» Fragmento:

*-*-*

Desde allí, lo único que podía hacer era componer poemas en su cabeza y recordar que, aunque en un principio trató de formarse como médico en Colombia, el marxismo y las letras ya le habían cautivado, así que lo dejó todo y se marchó a Checoslovaquia, donde se hizo traductor profesional.

Quizás desde su celda recordaba a Vitezslav Nezval, Stanislav K. Neumann o Svatopluk Cech, que tradujo del checo, o los poemas de Rimbaud, Valery, Mallarmé, Baudelaire que también puso en lengua la lengua de Cervantes.

COMIDA PARA ANIMALES

«La comida que te dan en prisión solo es apta para animales. Durante meses, a los prisioneros les privan de la comida adecuada. En mi opinión, es preferible ser golpeado aunque sea posible que te hagan papilla los dientes y resistir los golpes físicos. Que te mantengan continuamente pasando hambre es peor». La realidad le sacaba rápido de sus poemas en la prisión.

Y frente a él, una crudeza para la que ningún poema de Rimbaud le había preparado, los guardias ajenos y convencidos de la necesidad de humillación: «No me pegaban o torturaban como sí hacían a los otros. Sin embargo, un guarda una vez me golpeó y pegó con sus botas, pegándome también en los pies descalzos que estaban fuertemente hinchados».

*-*-*

» Registros de origen:
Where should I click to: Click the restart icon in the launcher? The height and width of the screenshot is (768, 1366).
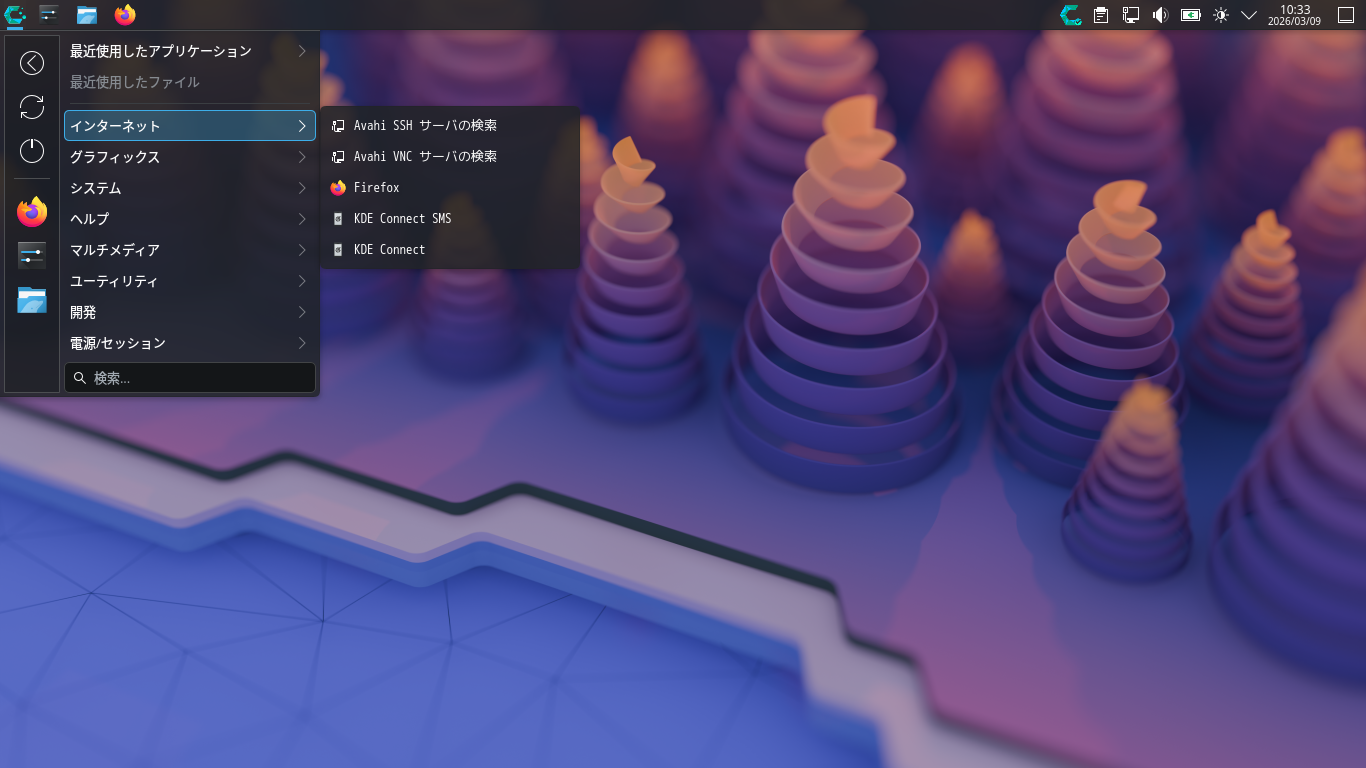(x=31, y=107)
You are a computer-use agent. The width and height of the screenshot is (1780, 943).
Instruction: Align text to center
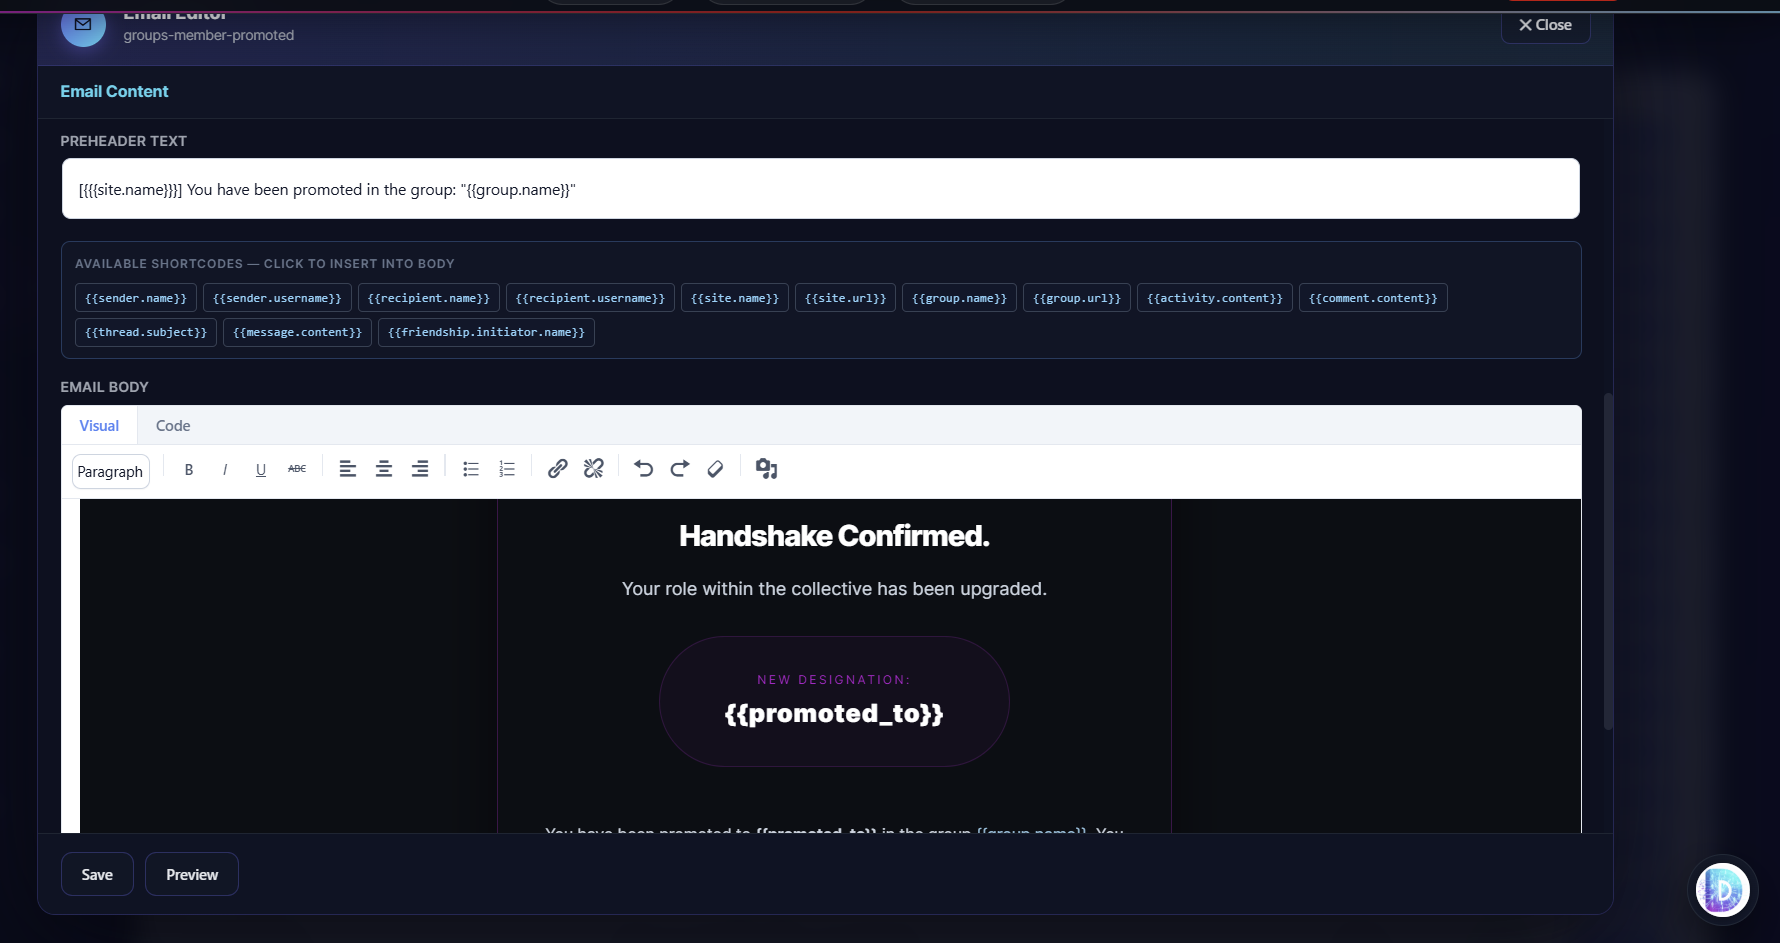pos(384,469)
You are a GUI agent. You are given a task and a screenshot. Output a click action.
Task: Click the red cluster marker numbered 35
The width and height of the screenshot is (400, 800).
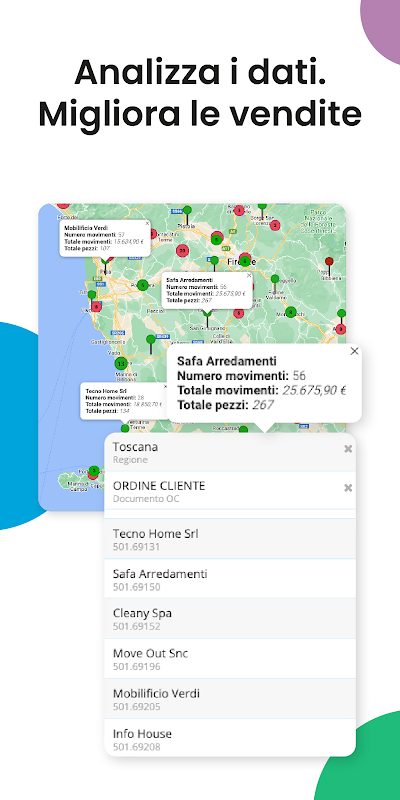(x=183, y=251)
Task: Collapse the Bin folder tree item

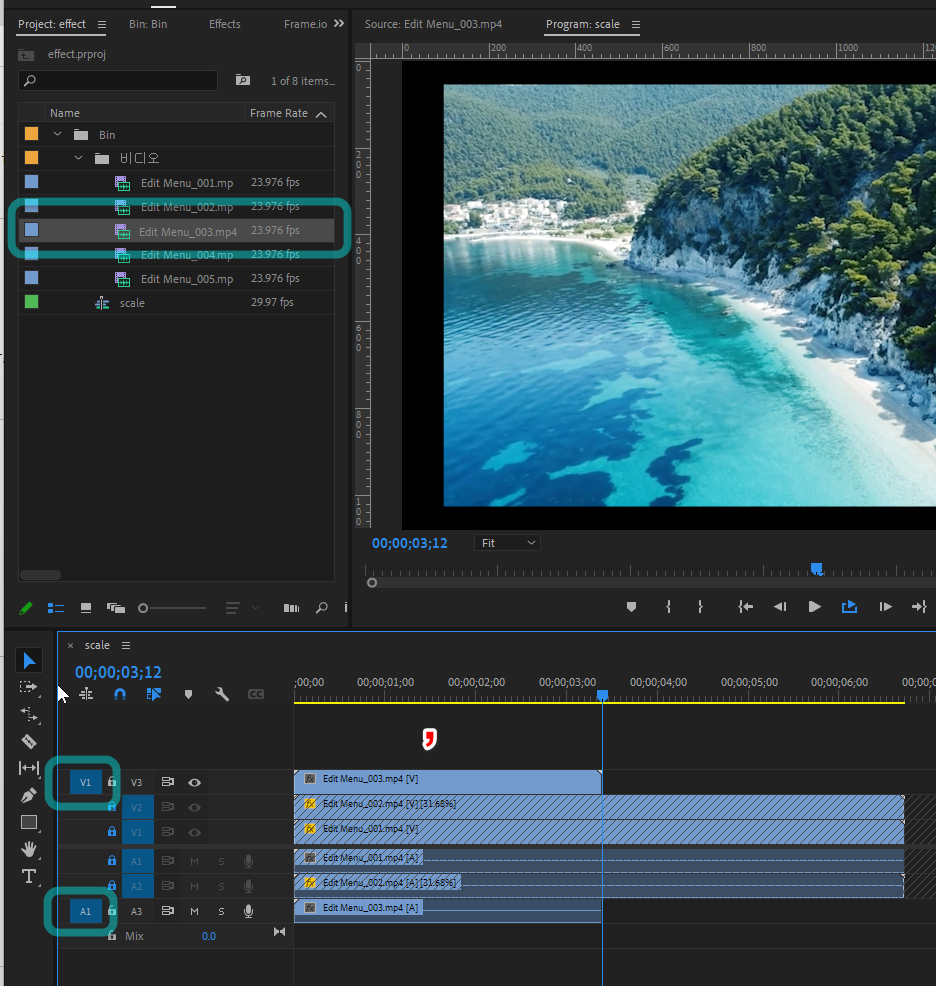Action: (58, 134)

*-*-*

» Tareas requeridas:
A – Devuelve sin cambios el tramo del fragmento sobre el poeta encarcelado que va desde "Desde allí, lo" hasta "lengua de Cervantes.".
B – Prosigue el fragmento sobre el poeta encarcelado a partir de su última oración.

» Respuestas:
A –
Desde allí, lo único que podía hacer era componer poemas en su cabeza y recordar que, aunque en un principio trató de formarse como médico en Colombia, el marxismo y las letras ya le habían cautivado, así que lo dejó todo y se marchó a Checoslovaquia, donde se hizo traductor profesional.

Quizás desde su celda recordaba a Vitezslav Nezval, Stanislav K. Neumann o Svatopluk Cech, que tradujo del checo, o los poemas de Rimbaud, Valery, Mallarmé, Baudelaire que también puso en lengua la lengua de Cervantes.

B –
«Me pegó puñetazos y patadas solo por no haberle saludado o algo así», le explicó Lameda a AI.

UN TRADUCTOR AL SERVICIO DE UN SUEÑO

Poco que ver con el gran sueño de un poeta que llegó a Corea del Norte en 1966, preparado para llevar al mundo las palabras de un hombre por el que comenzaba a sentir admiración, Kim Il-sung, por su lucha contra EE.UU. y el capitalismo.

Transferido al Departamento de Publicaciones Extranjeras, le dieron notables privilegios. Vivía con su pareja en un apartamento en el Hotel Internacional de Pyongyang y contaba con un vehículo para él con chófer, una vida que él mismo calificaba como «de gran confort».

Inspirado por Corea, compuso un libro completo «-Los Juncos Resplandecidos»- dedicado a la lucha vietnamita y en especial a Ho Chi Minh.

También quedó fascinado por sus trabajadores: «El pescador de Corea dice que el mar es bravo, que son sus espumas como crines coléricas, sus gotas como dardos ardientes; sus resuellos, amargos dentellazos».

Así comenzaba el último poema que escribió antes de ser detenido en 1967: «Mi arresto fue una completa sorpresa. Apenas tres días antes estuve en una gran cena ofrecida por el director del Departamento (quien, creo, fue arrestado posteriormente en conexión con las acusaciones hechas contra mí)».

Acusaciones de las que nunca supo nada.

LA SEGUNDA DETENCIÓN

Esa primera experiencia duró un año, sin saber ni por un segundo las razones de su arresto. A la salida fue a su apartamento, compartió sus penas con su pareja y la acompañó para que saliera del país y volvió para empacar y seguir sus pasos. Le estaban esperando.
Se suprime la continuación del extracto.